Valve boss Gabe Newell, himself a former Microsoft employee, called Windows 8 “a disaster for everyone in the PC space” because it mimicked aspects of Apple’s closed iOS ecosystem. Valve’s relationship with Microsoft has improved since then, but that hasn’t stopped Gabe and his company from building an ark on which to pile Steam’s library if needed: Linux-based SteamOS, which will feature on the new handheld. Steam Deck.
Today, Microsoft seems to have abandoned its old vision of PC gaming on Windows as something to be restricted and controlled, like with Games for Windows Live, another famous disaster, or the UWP architecture. Instead, Spencer focused on games: making them, buying them, and selling access to them for $10 a month on Game Pass, which now has 25 million subscribers.
It’s really hard to say no to Game Pass, even if it seems like a bad omen for our already diminishing sense of game ownership, and it gets a little harder to resist with every studio Microsoft adds to its collection. I worry about a future in which “Xbox” becomes a totally unified console and PC experience that ignores all the special qualities of our favorite platform. Microsoft at least adjusted Game Pass recently to make certain game files accessible for modding, but I’m not terribly optimistic about its deep love for that aspect of PC gaming culture.
The rise of subscription services in general (EA has one, Ubisoft has one) poses other chilling questions: If subscriptions become the norm, how will developers get paid? By the number of people who launch their game? By hours played? What could this do to game design? What will this mean for niche indie developers?
Even Spencer doesn’t see buying pay-per-view games going away, so I’m taking a bit of a head start here, but the massive adoption of the “Netflix for games” model at the expense of others represents a “soft” way PC openness could be threatened, and that’s a popular view. Google also wants to be Netflix for games, although it was too hard on cloud streaming too soon, and unlike Microsoft, doesn’t have a stack of games to offer. Netflix would also love to be Netflix for Games, which is fair enough, although it will take some time to build a library of games that matters as well.

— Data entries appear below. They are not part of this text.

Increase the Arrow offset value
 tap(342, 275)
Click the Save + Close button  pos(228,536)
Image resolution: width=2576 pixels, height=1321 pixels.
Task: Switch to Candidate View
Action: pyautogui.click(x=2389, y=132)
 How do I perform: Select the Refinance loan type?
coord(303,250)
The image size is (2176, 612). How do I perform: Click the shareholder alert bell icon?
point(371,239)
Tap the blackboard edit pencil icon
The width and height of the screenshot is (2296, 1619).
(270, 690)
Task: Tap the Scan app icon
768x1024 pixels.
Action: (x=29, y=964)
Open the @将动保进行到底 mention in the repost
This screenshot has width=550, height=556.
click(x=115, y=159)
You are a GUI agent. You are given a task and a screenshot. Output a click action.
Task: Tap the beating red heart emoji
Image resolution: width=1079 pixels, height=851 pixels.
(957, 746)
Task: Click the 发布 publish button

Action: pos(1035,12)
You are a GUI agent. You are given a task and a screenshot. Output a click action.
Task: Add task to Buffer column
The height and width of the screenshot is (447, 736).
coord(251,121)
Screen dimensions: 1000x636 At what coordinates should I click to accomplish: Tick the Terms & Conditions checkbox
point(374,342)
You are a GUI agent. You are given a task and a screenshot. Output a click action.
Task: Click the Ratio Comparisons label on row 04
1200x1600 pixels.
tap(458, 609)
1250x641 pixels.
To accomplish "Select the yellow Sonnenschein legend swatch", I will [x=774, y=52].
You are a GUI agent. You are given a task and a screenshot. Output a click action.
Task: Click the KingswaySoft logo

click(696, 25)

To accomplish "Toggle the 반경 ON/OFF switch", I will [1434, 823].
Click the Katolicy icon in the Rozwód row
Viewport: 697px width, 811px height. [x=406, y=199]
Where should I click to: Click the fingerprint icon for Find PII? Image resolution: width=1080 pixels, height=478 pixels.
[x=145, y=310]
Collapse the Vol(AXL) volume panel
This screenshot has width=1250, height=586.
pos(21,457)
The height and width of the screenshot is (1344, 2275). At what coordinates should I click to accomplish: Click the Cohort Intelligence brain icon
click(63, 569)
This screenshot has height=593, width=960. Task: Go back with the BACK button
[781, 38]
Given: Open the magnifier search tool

The big story for me is that everyone wants a piece of PC gaming, including every publisher complaining about piracy in 2010. Even Sony has realized that the future of gaming isn’t a more powerful box in which stuff the vocals of Nolan North and Troy Baker. Open platforms like Windows, Linux, and Android are where the big experiments are happening right now.
I don’t know which of these experiences has a future – cloud streaming, subscriptions, VR, AR, Steam Deck, regular video games like the ones Microsoft just bought, Tim Sweeney’s Plasma Ball – but I’m still watching for anything that might encroaching on the openness that defines PC gaming for me. At the moment, I don’t think a somewhat creaky games company being taken over by a slightly older, more powerful software company is too much of a concern. Who said Call of Duty would even matter 10 years from now? It doesn’t seem like a given.
I could be wrong. It’s hard to predict what’s next, especially with all those NFT emails cluttering my inbox. I may have missed something important, but the worst case scenario is that if Microsoft or anyone else finds a way to shut down PC gaming as we know it to the point that it doesn’t isn’t really about PC gaming anymore, we’ll have to look for it elsewhere. On Linux with Gabe, maybe, or on TI-89 graphing calculators. I’m sure we’ll find a way.